Matilda no estaba dispuesta a dejar pasar el asunto. Discutía el tema día tras día con su hijo, hasta que éste tuvo la sensación de que ya no valía la pena vivir la vida. Cuando pescó un resfriado estaba tan deprimido que no pudo sanar, y la dolencia le afectó el pecho.

En el castillo frío y húmedo, enfermó gravemente, y en su delirio hablaba de la condesa de Warenne, y de que ya no deseaba vivir porque no había podido desposarla.

Cuando murió, Matilda, enloquecida por el dolor, proclamó que Tomás Becket había asesinado a su hijo.
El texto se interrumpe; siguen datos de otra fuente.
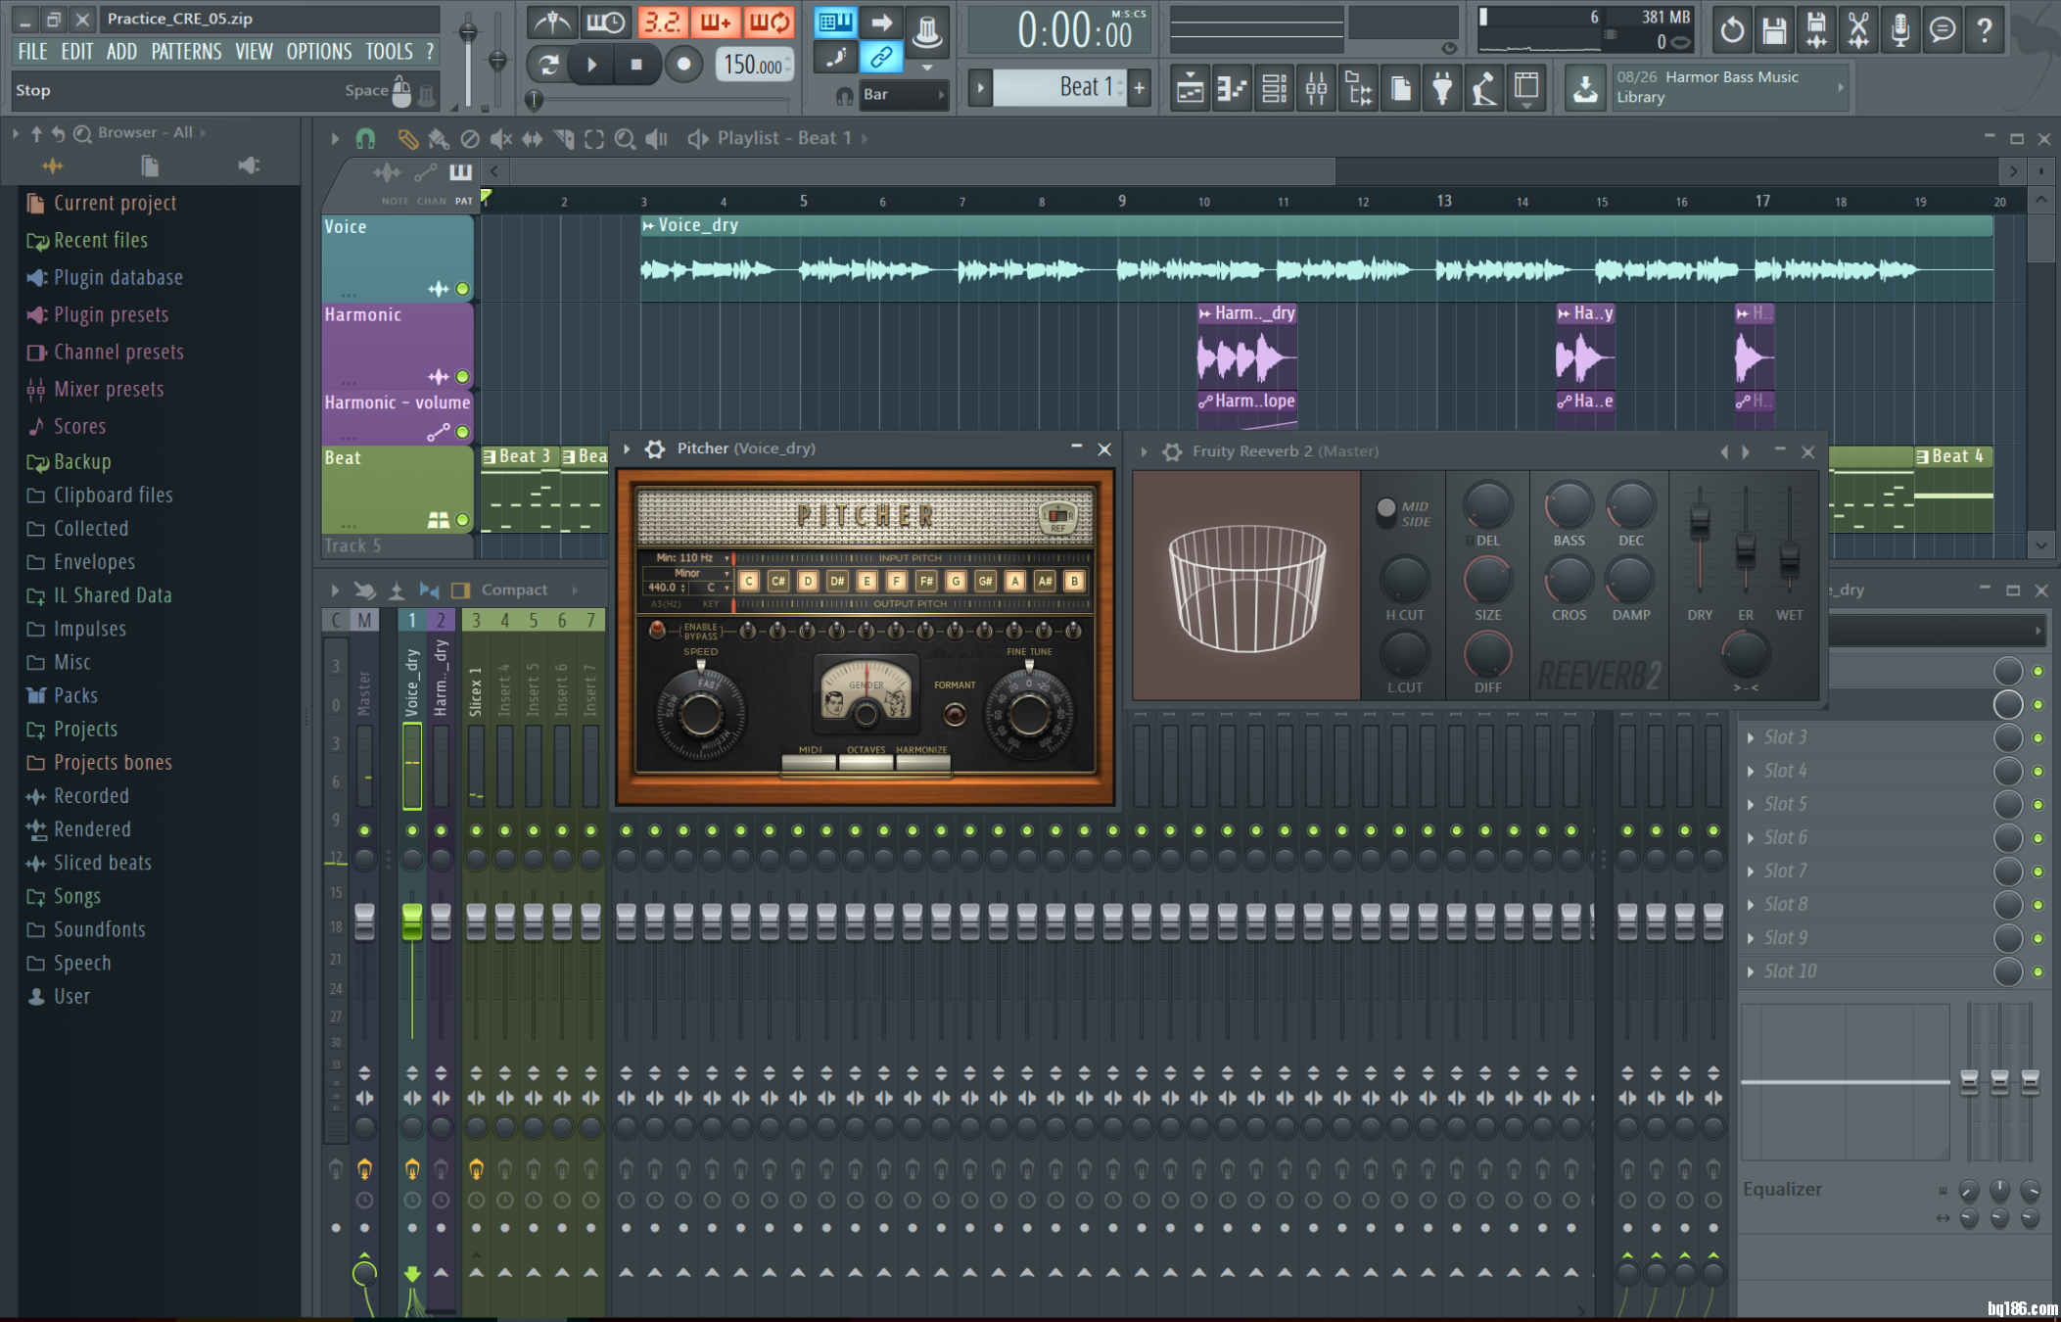Viewport: 2061px width, 1322px height.
Task: Click the Harmonize button in Pitcher
Action: click(x=922, y=760)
Escribió inmediatamente a Enrique.

“Tu hermano ha muerto. Ya no quería vivir, porque había perdido a la mujer amada. Esto es resultado de los manejos de tu arzobispo”.

Cuando Enrique recibió la noticia, quedó atónito.

William era joven… ¡más joven que él mismo! Y ahora estaba muerto. ¿Era posible morir de amor? Su madre lo afirmaba. Insistía: “Si se le hubiera permitido desposar a la mujer que amaba, jamás le habría ocurrido esto”.

No, pensaba Enrique. Su esposa lo habría cuidado, porque lo amaba. Pero Tomás Becket no quiso permitir la celebración del matrimonio, y ahora mi hermano ha muerto.

Tomás Becket, tendrás que responder por muchas cosas, y esto es algo que no olvidaré ni perdonaré.